Ler jornal hoje é como ver o diário de um Circo de Horrores. Os crimes são cada vez mais bárbaros, a Terra convulsiona devido à poluição, os políticos continuam roubando e se fazendo de inocentes, a corrupção grassa. Enfim, não há notícias alvissareiras no front. Quer dizer, até há, mas são tão pequenas que passam despercebidas ante o dilúvio de desgraças. E como todo dia temos novas barbaridades, vamos até nos acostumando um pouco.

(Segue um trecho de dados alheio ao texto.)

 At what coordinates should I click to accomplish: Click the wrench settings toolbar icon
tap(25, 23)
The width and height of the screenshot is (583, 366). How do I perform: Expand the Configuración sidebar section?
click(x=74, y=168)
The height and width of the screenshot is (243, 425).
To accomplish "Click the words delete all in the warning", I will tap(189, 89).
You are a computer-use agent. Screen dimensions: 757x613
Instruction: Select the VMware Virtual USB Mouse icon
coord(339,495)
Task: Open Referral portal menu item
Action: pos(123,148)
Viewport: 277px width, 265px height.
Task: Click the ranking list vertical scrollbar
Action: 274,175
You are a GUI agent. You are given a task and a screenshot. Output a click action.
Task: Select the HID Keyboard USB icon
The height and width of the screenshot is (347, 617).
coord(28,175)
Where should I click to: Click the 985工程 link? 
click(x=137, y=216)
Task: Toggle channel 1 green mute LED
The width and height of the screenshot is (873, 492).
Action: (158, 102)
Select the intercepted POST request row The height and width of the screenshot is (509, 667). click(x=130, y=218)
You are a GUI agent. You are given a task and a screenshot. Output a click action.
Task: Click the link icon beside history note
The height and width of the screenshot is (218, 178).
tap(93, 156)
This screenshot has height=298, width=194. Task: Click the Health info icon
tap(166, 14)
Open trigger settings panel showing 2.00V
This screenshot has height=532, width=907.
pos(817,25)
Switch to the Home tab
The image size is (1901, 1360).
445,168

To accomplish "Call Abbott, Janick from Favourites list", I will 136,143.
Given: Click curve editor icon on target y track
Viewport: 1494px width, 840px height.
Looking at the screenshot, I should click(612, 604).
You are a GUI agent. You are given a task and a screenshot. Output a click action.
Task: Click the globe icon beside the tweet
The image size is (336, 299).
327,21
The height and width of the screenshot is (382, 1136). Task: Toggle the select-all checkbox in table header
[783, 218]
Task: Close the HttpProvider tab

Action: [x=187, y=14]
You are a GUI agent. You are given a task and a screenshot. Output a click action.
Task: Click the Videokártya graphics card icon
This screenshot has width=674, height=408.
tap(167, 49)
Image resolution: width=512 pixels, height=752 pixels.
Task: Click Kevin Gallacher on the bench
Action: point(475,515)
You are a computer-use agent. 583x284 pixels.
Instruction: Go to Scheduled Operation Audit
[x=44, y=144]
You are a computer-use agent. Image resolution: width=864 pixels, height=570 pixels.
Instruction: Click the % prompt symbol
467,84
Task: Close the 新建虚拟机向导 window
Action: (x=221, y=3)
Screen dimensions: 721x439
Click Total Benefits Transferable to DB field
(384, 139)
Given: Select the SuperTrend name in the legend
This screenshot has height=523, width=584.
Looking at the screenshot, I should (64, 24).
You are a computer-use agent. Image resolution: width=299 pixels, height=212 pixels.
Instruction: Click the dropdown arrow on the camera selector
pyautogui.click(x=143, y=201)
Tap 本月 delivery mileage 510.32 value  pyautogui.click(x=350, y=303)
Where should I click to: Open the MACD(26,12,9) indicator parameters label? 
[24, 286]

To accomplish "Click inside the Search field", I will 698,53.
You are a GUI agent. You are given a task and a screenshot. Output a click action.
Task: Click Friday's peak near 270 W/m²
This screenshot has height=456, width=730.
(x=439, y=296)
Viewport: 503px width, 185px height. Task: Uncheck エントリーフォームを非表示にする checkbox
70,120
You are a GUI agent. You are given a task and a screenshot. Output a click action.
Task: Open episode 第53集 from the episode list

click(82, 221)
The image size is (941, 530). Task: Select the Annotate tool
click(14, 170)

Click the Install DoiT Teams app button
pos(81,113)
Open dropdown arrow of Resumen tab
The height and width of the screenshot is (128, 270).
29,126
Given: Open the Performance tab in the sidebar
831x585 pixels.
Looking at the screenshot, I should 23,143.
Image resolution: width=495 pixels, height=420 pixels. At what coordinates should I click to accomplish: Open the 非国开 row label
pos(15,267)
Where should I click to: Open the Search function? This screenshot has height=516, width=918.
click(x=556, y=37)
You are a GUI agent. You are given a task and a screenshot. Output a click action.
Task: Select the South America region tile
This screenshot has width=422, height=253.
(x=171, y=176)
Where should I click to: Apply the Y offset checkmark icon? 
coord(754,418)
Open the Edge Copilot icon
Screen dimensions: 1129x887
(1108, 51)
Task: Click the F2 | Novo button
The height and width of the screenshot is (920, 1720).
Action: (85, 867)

Por isso, como a realidade já é demasiado pesada, o romance de estréia da escritora Olívia Maia, Desumano, perde um pouco do seu impacto. Não que ele seja um livro ruim, pelo contrário, é uma boa estréia, em que a escritora mostra que pode melhorar e muito o seu trabalho. Mas um livro bem escrito, com uma trama relativamente fraca e previsível, apesar de correta, e com um tema que já foi superado pela realidade inúmeras vezes, acaba sendo apenas mais uma estréia promissora.
Olívia começa a trama sem rodeios. Márcio, o jovem paulistano protagonista de Desumano, volta à consciência na sala de sua casa tendo à sua frente o corpo da mãe ensangüentado. Ele não se lembra do que aconteceu, mas tem nas mãos e nas roupas muito sangue, além de uma ferida na cabeça provocada pelo golpe de algum objeto. Ele se pergunta se fora um ladrão. Ele chama um tio distante, este aciona a polícia, os investigadores chegam e concluem que Márcio é o único suspeito da história. Márcio foge.
Em um determinado local de São Paulo, Márcio encontra Luisa, uma menina-mulher, de profissão incerta, em um ponto de ônibus. O encontro rende uma conversa que rende um convite que rende um lugar para Márcio passar a noite. Márcio conta a Luisa a sua história. Ela acredita em sua inocência A partir daí, o livro passa a ser uma mistura entre o presente de Márcio e sua condição de fugitivo e a volta da sua memória, que vai nos esclarecendo detalhes de sua personalidade.
Até aí, tudo bem. O que pode haver de tão terrível em um crime hediondo, mais um dos tantos que acontecem diariamente neste país? Olívia dá o tom hediondo ao abordar a violência como se fosse algo banal, que acontece normalmente. É a normalidade da violência, é a banalidade do sangue correndo de maneira gratuita, sem aparente razão. É a ausência de limites para o que um ser humano pode fazer com o seu semelhante. O horror, o horror, como já disse Conrad (e Coppola, na voz de Marlon Brando posteriormente).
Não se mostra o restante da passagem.